By Danielle Lynch

As a recipient of the Provost’s Advanced Research/Creative Endeavor Award, environmental studies major Katra Laidlaw has a rare opportunity to examine the effects of wildlife-crossing structures on arboreal wildlife.

This competitive award provides financial and academic support to outstanding undergraduate students who are pursuing advanced research and creative endeavors. Each student is mentored by a Northeastern faculty member in the completion a unique project of the recipient’s own design.

It all started with a family vacation in Costa Rica, where she stayed at a hotel connected to a wildlife rehabilitation center, Kids Saving the Rainforest. In the lobby, Katra and her sister chatted with a New York Times reporter who was interviewing the president of Kids Saving the Rainforest. They were offered a 50% discount on a tour, where Katra soon learned about the amazing wildlife and their current projects, including the Monkey Bridge Project. During her stay, she also attended a wildlife rehabilitation conference which helped to inform her decision to return to Costa Rica for a co-op and a second independent research project.

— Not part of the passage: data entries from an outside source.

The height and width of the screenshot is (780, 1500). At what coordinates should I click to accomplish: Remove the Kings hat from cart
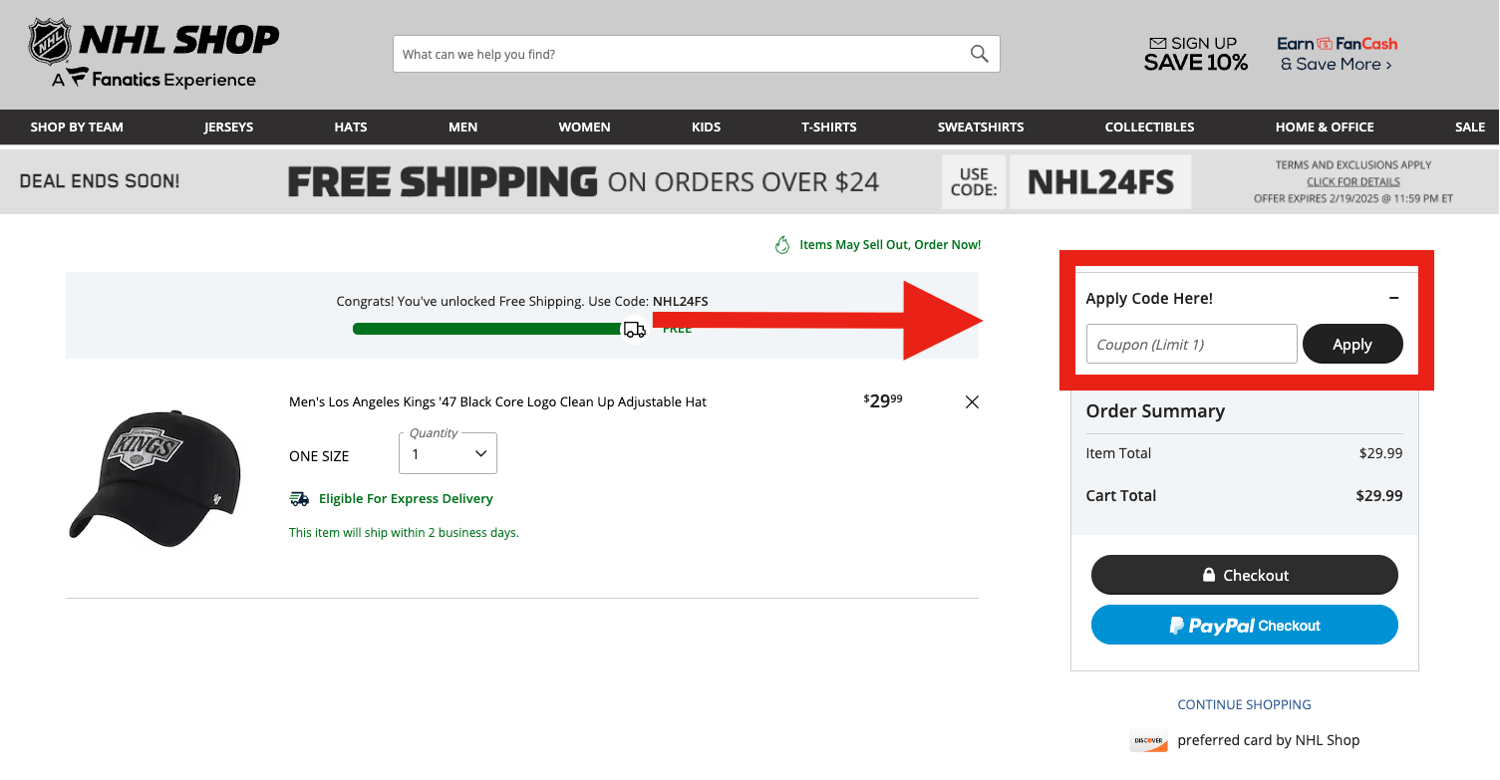[971, 401]
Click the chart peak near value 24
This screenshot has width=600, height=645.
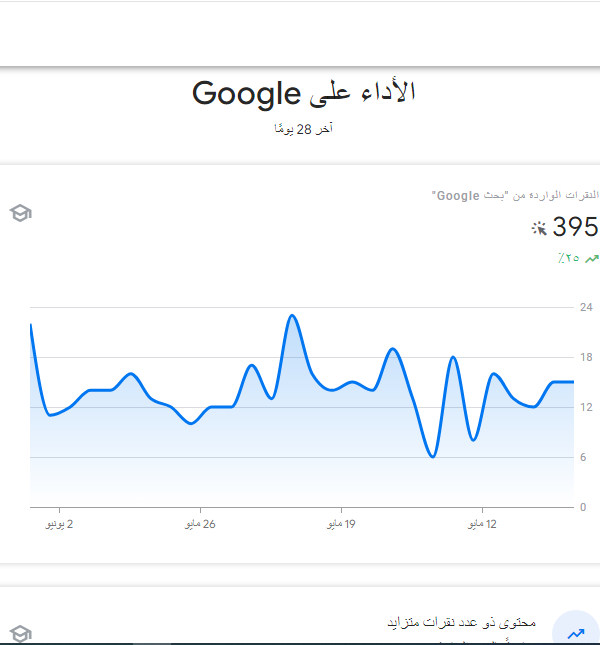(x=292, y=316)
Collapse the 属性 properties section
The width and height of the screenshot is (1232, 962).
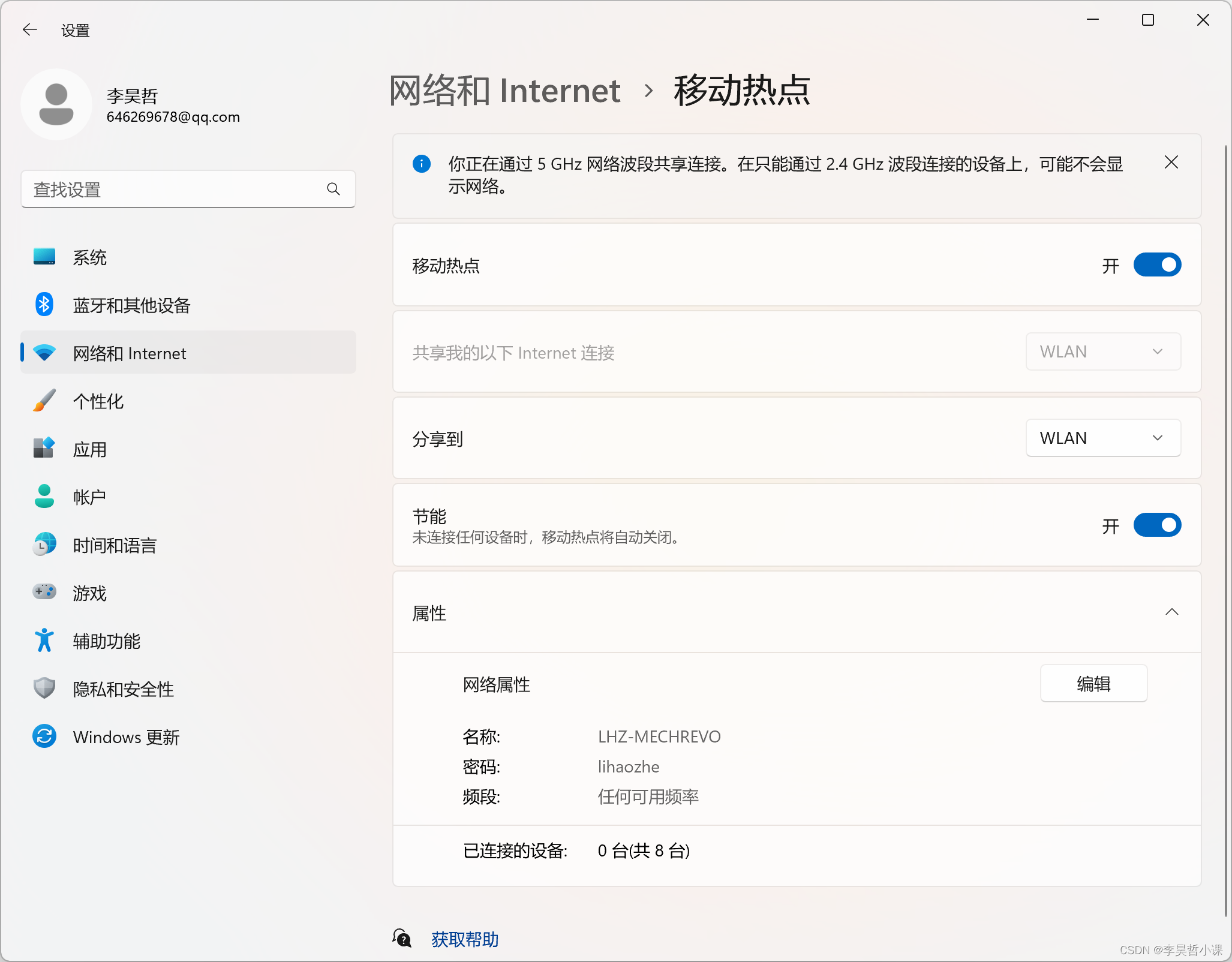pyautogui.click(x=1171, y=612)
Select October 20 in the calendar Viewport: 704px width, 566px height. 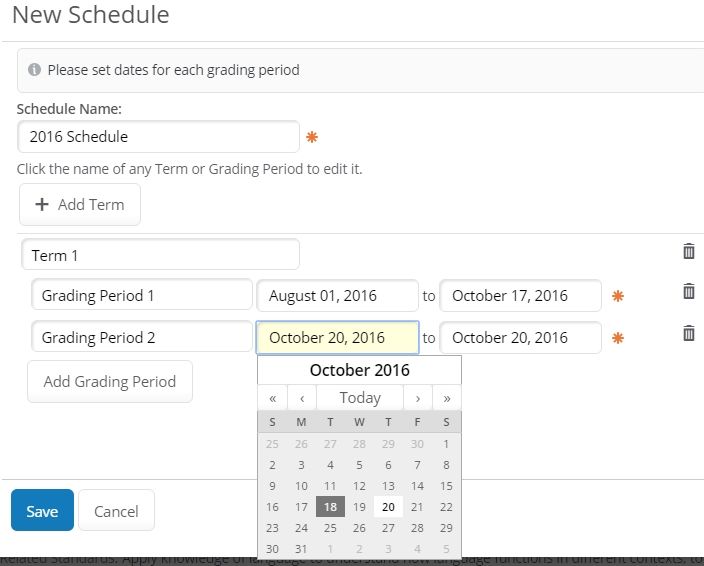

Katra became interested in biological corridors, or areas of habitat connecting wildlife populations otherwise fragmented by natural or human causes, during her study abroad experience in Costa Rica in 2014. During her time there, she completed her first independent field study project to see whether an agro-forestry system could serve as a biological corridor to the surrounding secondary and primary forest.

MonkeyBridge

Kids Saving the Rainforest has installed over 130 rope bridges across local roads to allow arboreal wildlife to cross safely and link up viable habitat as part of their Monkey Bridge Project. Katra’s research at the wildlife rehabilitation center intends to examine the effectiveness of wildlife-crossing structures in reducing road-related deaths and mitigating habitat fragmentation. She plans to assess the status of existing bridges, re-evaluate their deployment in developing areas, and use ArcMap to create an accurate map of the area including viable corridors of habitat. This will be done through a combination of daytime observations and nighttime data collection using infrared camera traps. In developing this project, Katra was encouraged to work with Stephanie Eby, a faculty member she had never even met before, who was a terrestrial ecologist with experience using GIS (geographical information systems) technology to study fire ecology in the African savannah.

Katra has come a long way since her enrollment as an undeclared student four years ago. She said that this uncertainty about choosing a major allowed her to explore new fields (such as landscape architecture) that she didn’t even know existed when she was in high school. Attending information sessions and scheduling meetings with advisors helped her the most as a freshman, because those connections turned into important resources. “Although it is hard to approach professionals that you don’t know,” she said, “it is a valuable practice that will most likely lead to some exciting and unexpected experiences in the future. Remember, the worst thing they can say is no.”